* **Goal of the exercise**
Copy out the material below word for word, beginning at the line that contains "Where should I click to: Click the word November?" and stopping after the line that contains "606). (x=262, y=312)". Leave the pictures out of your copy.

* **Dataset rows**
§
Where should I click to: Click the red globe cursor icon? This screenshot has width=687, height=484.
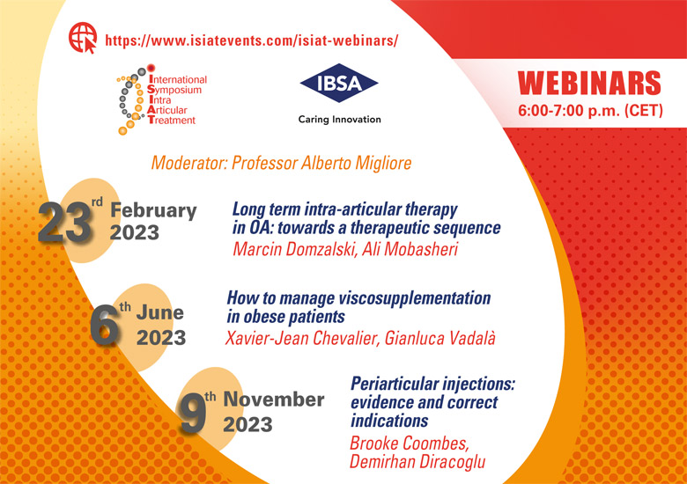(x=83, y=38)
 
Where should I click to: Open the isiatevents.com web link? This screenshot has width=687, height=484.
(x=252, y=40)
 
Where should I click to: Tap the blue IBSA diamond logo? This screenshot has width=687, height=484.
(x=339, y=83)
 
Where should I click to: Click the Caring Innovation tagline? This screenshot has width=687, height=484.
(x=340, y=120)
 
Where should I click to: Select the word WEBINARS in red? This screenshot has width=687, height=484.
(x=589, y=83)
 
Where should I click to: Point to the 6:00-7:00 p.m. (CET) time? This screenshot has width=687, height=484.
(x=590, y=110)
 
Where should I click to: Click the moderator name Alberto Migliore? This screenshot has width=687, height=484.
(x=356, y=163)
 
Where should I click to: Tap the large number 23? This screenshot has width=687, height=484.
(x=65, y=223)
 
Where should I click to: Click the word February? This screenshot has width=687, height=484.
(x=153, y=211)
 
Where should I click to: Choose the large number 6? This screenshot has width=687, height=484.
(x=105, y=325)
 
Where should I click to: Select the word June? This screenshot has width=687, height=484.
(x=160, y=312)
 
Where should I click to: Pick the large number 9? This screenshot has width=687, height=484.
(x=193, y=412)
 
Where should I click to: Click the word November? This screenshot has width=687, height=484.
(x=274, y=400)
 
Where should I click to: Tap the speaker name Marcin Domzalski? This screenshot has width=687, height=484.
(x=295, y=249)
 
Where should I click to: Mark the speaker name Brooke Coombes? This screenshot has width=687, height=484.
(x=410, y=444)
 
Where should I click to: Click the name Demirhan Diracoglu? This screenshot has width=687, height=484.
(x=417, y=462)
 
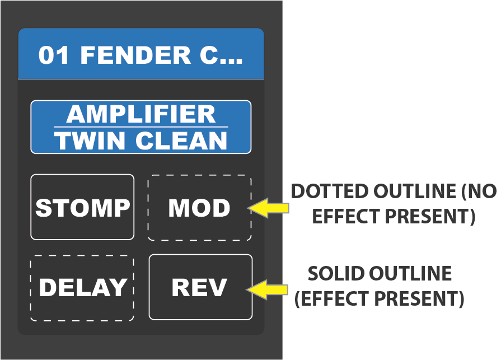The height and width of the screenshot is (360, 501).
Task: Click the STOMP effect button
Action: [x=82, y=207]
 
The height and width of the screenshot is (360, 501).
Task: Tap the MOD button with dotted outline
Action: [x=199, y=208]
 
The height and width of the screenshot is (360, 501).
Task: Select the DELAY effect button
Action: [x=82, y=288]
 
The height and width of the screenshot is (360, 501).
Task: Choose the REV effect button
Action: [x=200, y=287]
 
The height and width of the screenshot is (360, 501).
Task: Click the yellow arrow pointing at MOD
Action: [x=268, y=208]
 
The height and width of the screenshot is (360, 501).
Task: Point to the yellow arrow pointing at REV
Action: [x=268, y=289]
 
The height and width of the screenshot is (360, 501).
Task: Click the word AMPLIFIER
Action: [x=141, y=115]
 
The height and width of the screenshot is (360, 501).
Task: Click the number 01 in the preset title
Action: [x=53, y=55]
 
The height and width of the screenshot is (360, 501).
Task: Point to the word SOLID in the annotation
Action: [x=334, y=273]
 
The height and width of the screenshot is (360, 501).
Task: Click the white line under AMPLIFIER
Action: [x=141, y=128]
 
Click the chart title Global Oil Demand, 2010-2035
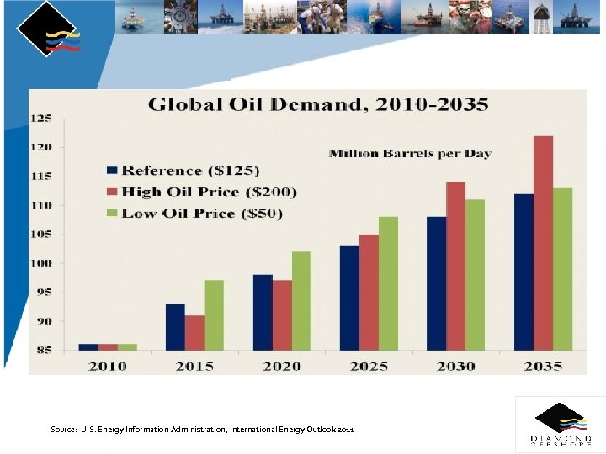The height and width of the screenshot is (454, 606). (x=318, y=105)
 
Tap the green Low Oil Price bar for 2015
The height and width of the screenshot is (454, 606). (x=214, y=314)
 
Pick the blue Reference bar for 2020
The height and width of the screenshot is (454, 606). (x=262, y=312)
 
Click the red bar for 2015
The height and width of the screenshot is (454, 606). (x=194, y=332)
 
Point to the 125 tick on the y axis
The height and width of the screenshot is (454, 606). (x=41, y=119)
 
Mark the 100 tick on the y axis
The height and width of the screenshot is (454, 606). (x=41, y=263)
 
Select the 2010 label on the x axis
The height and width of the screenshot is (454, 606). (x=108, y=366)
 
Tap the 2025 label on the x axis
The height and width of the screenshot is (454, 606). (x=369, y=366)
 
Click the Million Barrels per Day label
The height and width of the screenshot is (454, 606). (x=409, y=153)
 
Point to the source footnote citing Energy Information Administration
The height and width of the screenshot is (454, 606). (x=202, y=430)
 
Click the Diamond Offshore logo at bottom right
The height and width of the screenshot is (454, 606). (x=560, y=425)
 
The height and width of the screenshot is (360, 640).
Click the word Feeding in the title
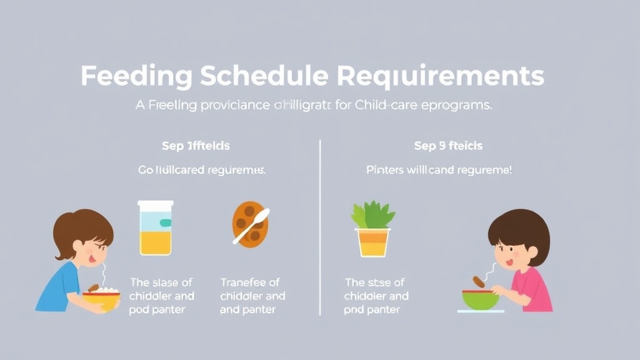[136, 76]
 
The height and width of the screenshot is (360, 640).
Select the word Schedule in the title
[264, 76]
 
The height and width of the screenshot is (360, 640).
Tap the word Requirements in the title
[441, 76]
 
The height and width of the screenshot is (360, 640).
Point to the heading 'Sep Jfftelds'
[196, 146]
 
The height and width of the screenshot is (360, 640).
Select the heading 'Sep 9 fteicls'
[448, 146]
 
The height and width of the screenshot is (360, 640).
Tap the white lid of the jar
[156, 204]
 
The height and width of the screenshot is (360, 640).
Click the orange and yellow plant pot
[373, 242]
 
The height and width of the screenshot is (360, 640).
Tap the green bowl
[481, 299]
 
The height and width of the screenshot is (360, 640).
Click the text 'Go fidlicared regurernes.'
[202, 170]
§
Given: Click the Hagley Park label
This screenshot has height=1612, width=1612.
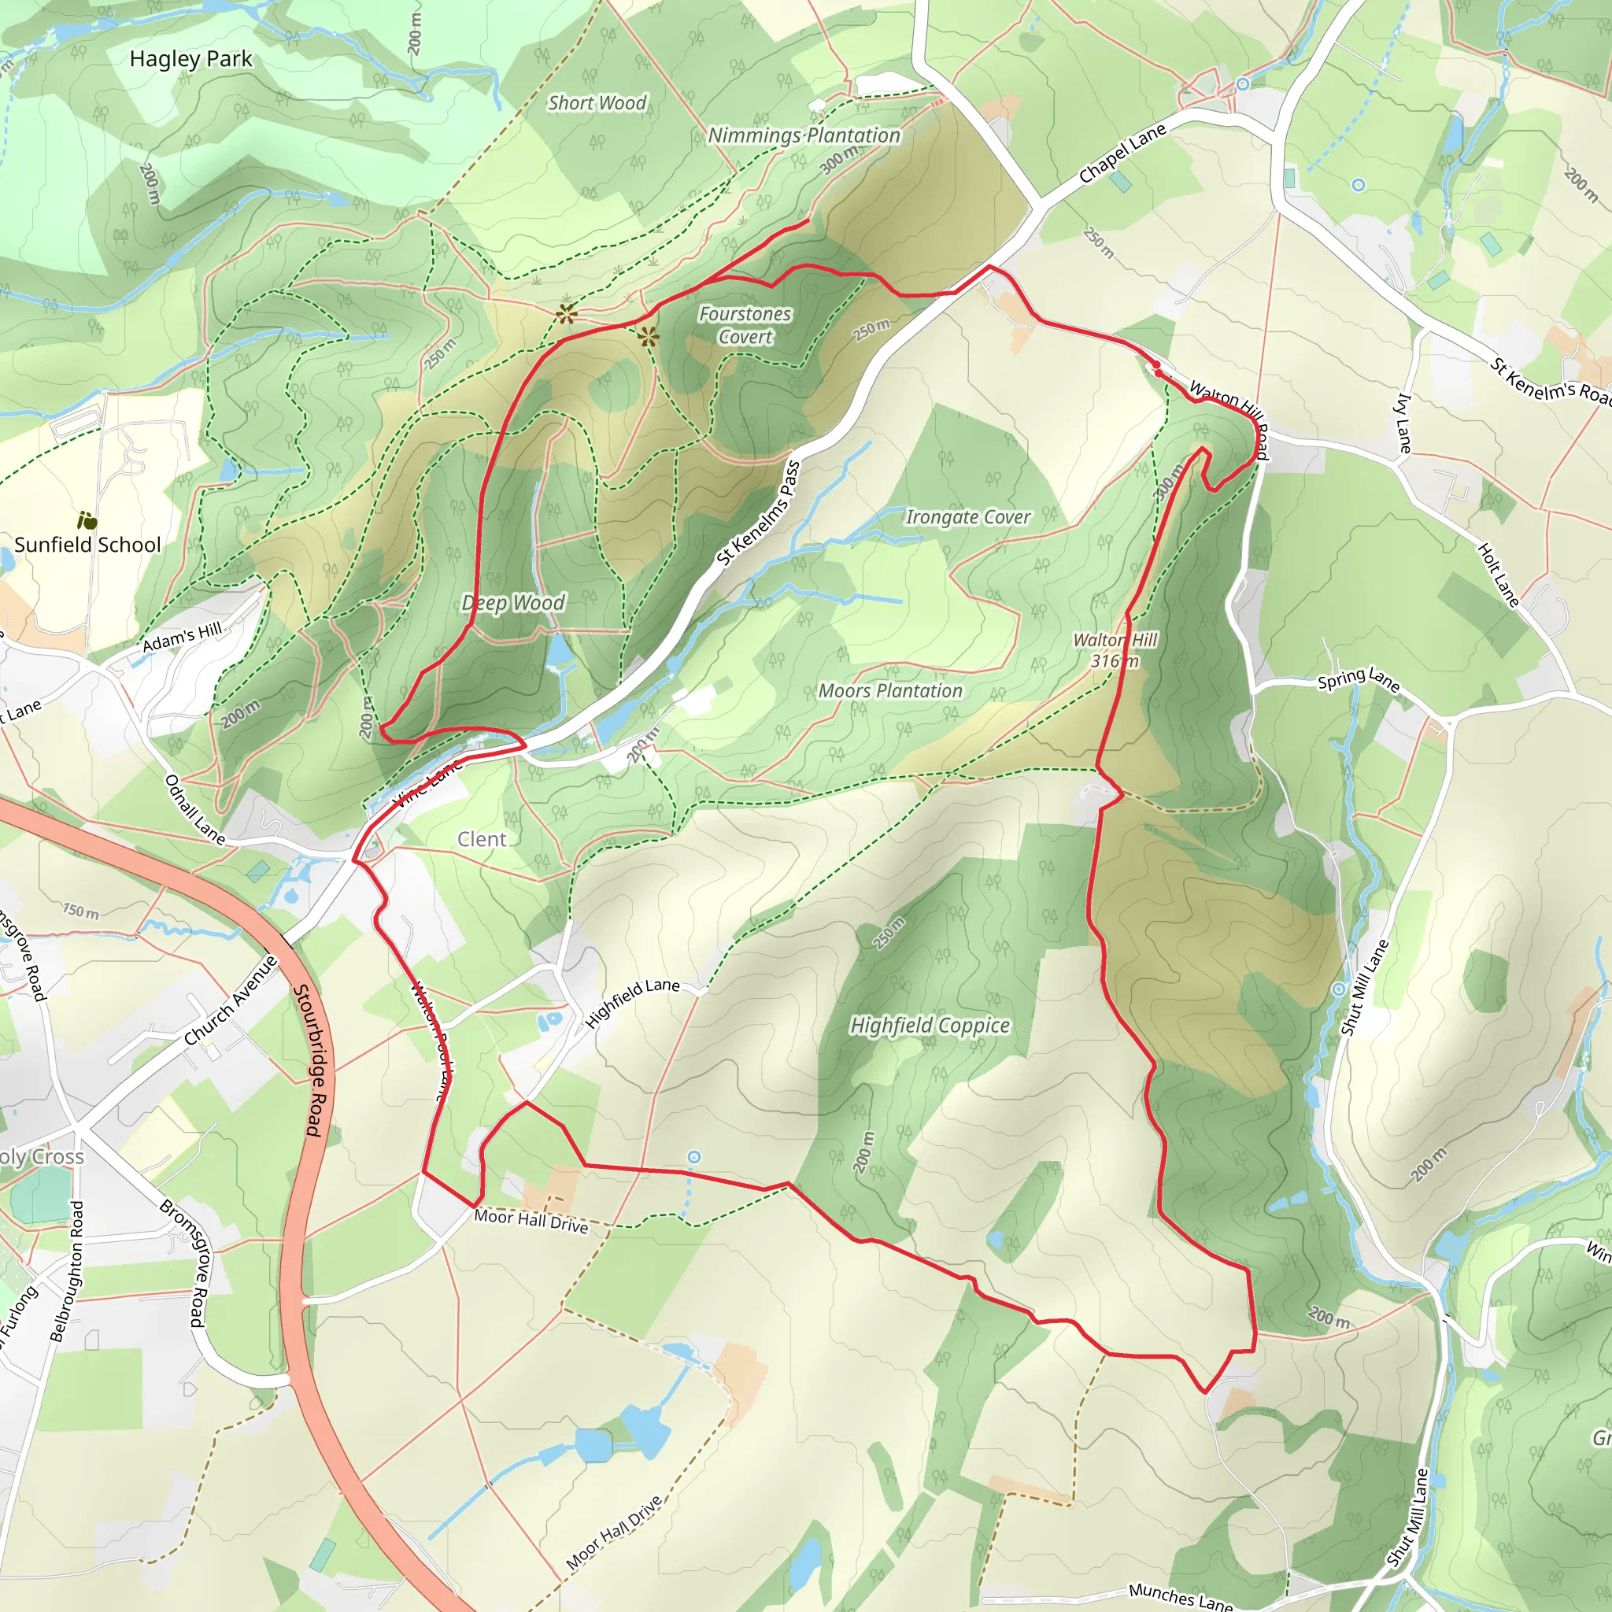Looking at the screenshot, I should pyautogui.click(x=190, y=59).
§
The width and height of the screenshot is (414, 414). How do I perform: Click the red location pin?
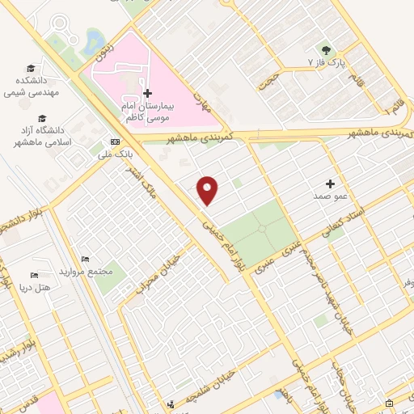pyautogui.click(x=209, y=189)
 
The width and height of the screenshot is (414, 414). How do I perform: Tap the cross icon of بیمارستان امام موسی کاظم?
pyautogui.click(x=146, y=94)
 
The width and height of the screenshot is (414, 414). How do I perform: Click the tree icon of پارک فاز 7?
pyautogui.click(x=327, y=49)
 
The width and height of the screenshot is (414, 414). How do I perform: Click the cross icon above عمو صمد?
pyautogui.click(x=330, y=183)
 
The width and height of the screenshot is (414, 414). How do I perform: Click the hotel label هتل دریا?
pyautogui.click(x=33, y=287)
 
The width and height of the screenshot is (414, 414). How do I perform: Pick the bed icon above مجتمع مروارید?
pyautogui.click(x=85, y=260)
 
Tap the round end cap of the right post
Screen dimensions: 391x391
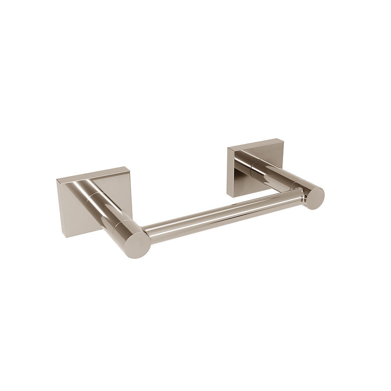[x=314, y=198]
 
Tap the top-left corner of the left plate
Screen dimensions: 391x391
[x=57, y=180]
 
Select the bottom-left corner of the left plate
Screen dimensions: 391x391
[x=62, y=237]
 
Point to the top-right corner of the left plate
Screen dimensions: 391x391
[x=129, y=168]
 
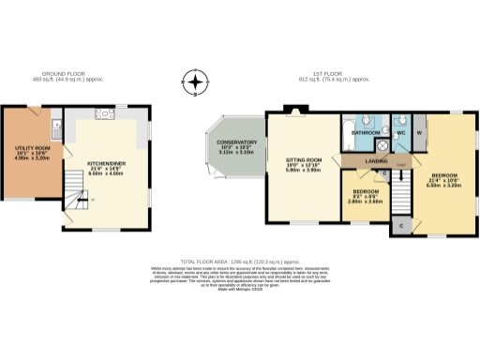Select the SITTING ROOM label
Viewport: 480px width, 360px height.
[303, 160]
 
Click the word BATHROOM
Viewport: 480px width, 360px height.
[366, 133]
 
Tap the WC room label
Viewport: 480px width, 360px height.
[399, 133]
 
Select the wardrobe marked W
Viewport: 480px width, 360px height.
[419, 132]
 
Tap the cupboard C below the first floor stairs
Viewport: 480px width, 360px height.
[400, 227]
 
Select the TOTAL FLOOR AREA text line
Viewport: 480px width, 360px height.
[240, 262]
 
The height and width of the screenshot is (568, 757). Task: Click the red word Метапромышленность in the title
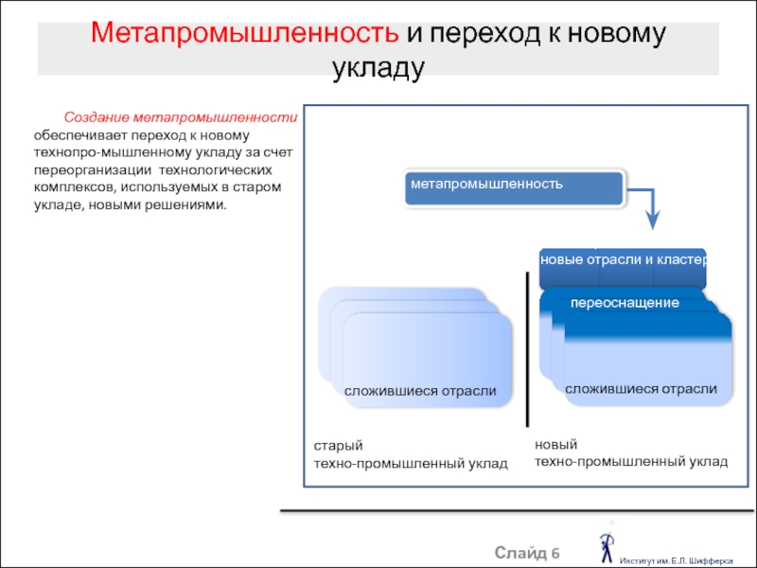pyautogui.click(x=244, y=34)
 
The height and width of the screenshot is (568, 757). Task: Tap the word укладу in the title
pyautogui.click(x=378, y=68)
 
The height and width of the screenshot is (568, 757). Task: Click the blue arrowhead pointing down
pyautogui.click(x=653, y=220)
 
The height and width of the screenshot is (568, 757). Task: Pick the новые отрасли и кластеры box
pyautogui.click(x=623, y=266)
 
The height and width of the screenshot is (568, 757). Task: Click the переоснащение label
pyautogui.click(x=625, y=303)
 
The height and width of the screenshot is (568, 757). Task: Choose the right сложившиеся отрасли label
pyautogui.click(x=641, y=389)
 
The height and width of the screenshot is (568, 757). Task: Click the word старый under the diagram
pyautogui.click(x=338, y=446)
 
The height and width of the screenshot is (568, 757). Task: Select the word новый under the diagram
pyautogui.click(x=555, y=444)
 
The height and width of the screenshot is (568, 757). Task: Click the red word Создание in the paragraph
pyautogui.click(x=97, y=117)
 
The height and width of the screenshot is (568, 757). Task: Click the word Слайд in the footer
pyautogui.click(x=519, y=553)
§
* **Response to the task**
Where should I click to: Click the word November? This screenshot has width=687, height=484.
(x=274, y=400)
 
Where should I click to: Tap the speaker name Marcin Domzalski? This screenshot has width=687, height=484.
(x=295, y=249)
 
Where should I click to: Mark the speaker name Brooke Coombes? This screenshot has width=687, height=484.
(x=410, y=444)
 
Where should I click to: Click the name Demirhan Diracoglu? This screenshot has width=687, height=484.
(x=417, y=462)
 
The height and width of the screenshot is (360, 501).
Task: Click the STOMP effect button
Action: [x=82, y=207]
 
The height and width of the screenshot is (360, 501).
Task: Tap the MOD button with dotted outline
Action: [x=199, y=208]
 
The height and width of the screenshot is (360, 501).
Task: Select the DELAY effect button
Action: [x=82, y=288]
 
The height and width of the screenshot is (360, 501).
Task: Choose the REV effect button
Action: [x=200, y=287]
 
The height and width of the screenshot is (360, 501).
Task: Click the yellow arrow pointing at MOD
Action: [x=268, y=208]
 
The height and width of the screenshot is (360, 501).
Task: Point to the yellow arrow pointing at REV
Action: [x=268, y=289]
 
The height and width of the screenshot is (360, 501).
Task: Click the word AMPLIFIER
Action: [x=141, y=115]
 
The height and width of the screenshot is (360, 501).
Task: Click the number 01 in the preset title
Action: [x=53, y=55]
 
The height and width of the screenshot is (360, 501).
Task: Point to the word SOLID in the annotation
Action: [x=334, y=273]
 
The height and width of the screenshot is (360, 501).
Task: Click the white line under AMPLIFIER
Action: [x=141, y=128]
 
Click the chart title Global Oil Demand, 2010-2035
The height and width of the screenshot is (454, 606). (x=318, y=105)
 
Tap the green Low Oil Price bar for 2015
The height and width of the screenshot is (454, 606). (x=214, y=314)
 
Pick the blue Reference bar for 2020
The height and width of the screenshot is (454, 606). (x=262, y=312)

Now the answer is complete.